New Annual Report reveals yet another native forest logging loss for Forestry Corporation

 

Native forest logging in NSW has made yet another operating loss for taxpayers in the past financial year.

The latest loss is revealed in the Forestry Corporation Annual Report for 2015-16, just released http://www.forestrycorporation.com.au/__data/assets/pdf_file/0008/686348/2015-16-annual-report.pdf

“This is at least the seventh year in a row that the state owned logging agency has lost money on native forest logging,” according to south east forest campaigner Harriett Swift who is convener of the Chipstop campaign and Deputy Convener of the South East Regional Conservation Alliance (SERCA).
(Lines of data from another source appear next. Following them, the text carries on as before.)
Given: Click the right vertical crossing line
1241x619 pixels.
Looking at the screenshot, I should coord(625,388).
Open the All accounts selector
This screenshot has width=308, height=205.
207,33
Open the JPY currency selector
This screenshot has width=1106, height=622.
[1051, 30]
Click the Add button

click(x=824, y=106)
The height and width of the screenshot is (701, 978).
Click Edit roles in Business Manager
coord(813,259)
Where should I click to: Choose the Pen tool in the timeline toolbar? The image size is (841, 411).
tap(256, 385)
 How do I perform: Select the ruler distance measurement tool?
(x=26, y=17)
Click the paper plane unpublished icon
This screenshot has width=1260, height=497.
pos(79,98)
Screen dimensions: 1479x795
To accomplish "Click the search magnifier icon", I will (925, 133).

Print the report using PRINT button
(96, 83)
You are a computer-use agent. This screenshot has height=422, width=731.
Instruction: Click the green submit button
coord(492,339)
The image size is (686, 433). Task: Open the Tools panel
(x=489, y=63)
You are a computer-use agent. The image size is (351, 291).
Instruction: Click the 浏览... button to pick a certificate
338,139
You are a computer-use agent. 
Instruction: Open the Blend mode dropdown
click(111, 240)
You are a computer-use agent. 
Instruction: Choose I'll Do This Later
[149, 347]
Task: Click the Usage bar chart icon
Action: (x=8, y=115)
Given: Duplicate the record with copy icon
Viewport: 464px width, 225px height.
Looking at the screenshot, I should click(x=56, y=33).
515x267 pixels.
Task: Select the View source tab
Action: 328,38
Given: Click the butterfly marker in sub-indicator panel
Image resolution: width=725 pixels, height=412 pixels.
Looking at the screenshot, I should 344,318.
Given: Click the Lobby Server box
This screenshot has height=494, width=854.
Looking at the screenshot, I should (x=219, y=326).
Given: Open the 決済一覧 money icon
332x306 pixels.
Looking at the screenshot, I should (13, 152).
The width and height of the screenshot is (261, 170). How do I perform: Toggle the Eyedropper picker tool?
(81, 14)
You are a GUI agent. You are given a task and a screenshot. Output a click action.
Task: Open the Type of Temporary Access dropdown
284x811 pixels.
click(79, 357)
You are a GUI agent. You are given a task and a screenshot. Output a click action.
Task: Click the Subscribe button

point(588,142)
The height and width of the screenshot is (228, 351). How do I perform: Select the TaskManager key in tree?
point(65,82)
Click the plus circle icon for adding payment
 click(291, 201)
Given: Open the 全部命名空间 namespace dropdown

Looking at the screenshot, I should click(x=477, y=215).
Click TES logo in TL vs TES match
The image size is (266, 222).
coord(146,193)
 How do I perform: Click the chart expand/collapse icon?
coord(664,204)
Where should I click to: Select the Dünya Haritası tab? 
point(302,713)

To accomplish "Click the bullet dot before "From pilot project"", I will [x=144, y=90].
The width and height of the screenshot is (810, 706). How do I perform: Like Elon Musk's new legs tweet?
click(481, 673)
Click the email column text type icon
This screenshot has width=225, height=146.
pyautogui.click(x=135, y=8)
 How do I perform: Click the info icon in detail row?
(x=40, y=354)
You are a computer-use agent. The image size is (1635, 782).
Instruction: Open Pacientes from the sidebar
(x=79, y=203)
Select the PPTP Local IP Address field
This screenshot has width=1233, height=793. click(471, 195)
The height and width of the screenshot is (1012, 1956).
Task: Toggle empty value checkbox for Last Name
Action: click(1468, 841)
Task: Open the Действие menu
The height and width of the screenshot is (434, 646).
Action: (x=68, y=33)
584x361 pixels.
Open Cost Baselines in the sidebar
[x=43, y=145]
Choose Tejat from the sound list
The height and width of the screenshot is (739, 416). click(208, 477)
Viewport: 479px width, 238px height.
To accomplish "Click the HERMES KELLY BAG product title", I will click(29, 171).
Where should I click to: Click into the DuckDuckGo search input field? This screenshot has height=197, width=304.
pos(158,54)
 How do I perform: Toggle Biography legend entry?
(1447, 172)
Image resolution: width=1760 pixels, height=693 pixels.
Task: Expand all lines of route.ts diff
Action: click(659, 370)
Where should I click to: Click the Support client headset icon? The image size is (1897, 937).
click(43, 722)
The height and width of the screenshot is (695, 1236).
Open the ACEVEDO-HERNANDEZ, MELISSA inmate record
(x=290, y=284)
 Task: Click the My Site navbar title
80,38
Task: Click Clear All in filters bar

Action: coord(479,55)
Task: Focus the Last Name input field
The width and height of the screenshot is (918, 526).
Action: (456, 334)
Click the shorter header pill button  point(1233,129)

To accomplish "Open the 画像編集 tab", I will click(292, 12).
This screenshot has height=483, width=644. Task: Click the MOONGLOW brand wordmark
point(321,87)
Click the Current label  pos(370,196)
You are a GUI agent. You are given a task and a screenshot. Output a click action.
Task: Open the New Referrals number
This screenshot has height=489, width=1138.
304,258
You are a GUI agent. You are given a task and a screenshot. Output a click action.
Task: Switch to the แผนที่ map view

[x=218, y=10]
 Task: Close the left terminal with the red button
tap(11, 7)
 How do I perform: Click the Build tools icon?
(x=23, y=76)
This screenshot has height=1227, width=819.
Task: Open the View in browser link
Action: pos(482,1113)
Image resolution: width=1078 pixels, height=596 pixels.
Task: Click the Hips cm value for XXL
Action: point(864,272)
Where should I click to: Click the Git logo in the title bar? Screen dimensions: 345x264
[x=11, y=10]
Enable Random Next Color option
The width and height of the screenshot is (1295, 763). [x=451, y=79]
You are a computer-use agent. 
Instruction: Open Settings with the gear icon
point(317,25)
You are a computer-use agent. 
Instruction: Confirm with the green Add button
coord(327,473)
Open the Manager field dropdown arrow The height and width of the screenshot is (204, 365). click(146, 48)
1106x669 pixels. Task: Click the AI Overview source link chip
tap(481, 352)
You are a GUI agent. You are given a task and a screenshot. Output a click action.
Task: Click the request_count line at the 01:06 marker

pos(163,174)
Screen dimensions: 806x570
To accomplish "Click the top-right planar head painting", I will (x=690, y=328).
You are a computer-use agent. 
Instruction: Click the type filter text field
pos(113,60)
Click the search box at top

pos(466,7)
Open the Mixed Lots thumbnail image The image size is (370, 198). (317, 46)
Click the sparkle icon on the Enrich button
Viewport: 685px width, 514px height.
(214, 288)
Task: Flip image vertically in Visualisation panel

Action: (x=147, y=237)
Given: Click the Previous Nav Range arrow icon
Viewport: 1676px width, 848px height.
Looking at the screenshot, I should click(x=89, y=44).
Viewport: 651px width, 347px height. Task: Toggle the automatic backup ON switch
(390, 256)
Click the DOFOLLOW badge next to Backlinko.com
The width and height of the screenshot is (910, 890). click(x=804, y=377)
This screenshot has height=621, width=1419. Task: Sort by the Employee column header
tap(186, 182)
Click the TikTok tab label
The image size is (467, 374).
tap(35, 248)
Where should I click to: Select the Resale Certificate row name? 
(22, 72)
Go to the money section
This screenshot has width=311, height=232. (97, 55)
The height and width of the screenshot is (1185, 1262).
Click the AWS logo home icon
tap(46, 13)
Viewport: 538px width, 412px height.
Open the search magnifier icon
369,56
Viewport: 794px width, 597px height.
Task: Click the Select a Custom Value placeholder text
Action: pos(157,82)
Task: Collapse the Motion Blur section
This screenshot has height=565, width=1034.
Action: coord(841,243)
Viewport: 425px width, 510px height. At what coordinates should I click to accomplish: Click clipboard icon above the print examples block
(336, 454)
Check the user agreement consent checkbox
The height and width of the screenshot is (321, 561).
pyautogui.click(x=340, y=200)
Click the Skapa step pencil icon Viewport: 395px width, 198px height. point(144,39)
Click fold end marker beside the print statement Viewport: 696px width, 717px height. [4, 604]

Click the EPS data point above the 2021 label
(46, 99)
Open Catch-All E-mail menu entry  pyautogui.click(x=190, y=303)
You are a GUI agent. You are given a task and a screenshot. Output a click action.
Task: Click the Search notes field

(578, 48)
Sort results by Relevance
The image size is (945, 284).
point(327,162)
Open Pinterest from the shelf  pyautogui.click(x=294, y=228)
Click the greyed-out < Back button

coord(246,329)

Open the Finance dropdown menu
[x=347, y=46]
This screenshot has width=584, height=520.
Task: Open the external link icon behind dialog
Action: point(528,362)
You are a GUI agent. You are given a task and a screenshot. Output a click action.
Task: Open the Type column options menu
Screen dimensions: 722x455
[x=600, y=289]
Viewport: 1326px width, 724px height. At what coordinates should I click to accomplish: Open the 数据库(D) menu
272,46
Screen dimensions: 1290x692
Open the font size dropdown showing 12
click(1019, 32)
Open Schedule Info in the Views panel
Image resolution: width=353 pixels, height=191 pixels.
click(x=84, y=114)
“The operating loss of $0.7m in the past year does not include direct taxpayer grants of almost $16 million via the Treasury for a number of functions, known as the Community Service Obligation,” Ms Swift said

“These functions include such things as roads, fire management, “education” and “government relations,” which most people would view as normal commercial expenditure in an industry such as logging,” she said.

Ms Swift said that the Forestry Corporation Annual Report also makes a revealing statement about the creation of the Murrah Flora Reserve earlier this year from the former Tanja, Mumbulla, Murrah and (part of) Bermagui State Forests.

The Forestry Corporation acknowledges that excluding logging from the new reserve will bring "environmental benefits."

“That may be blindingly obvious to most of us, but not something the Forestry Corporation admits every day,” Ms Swift said.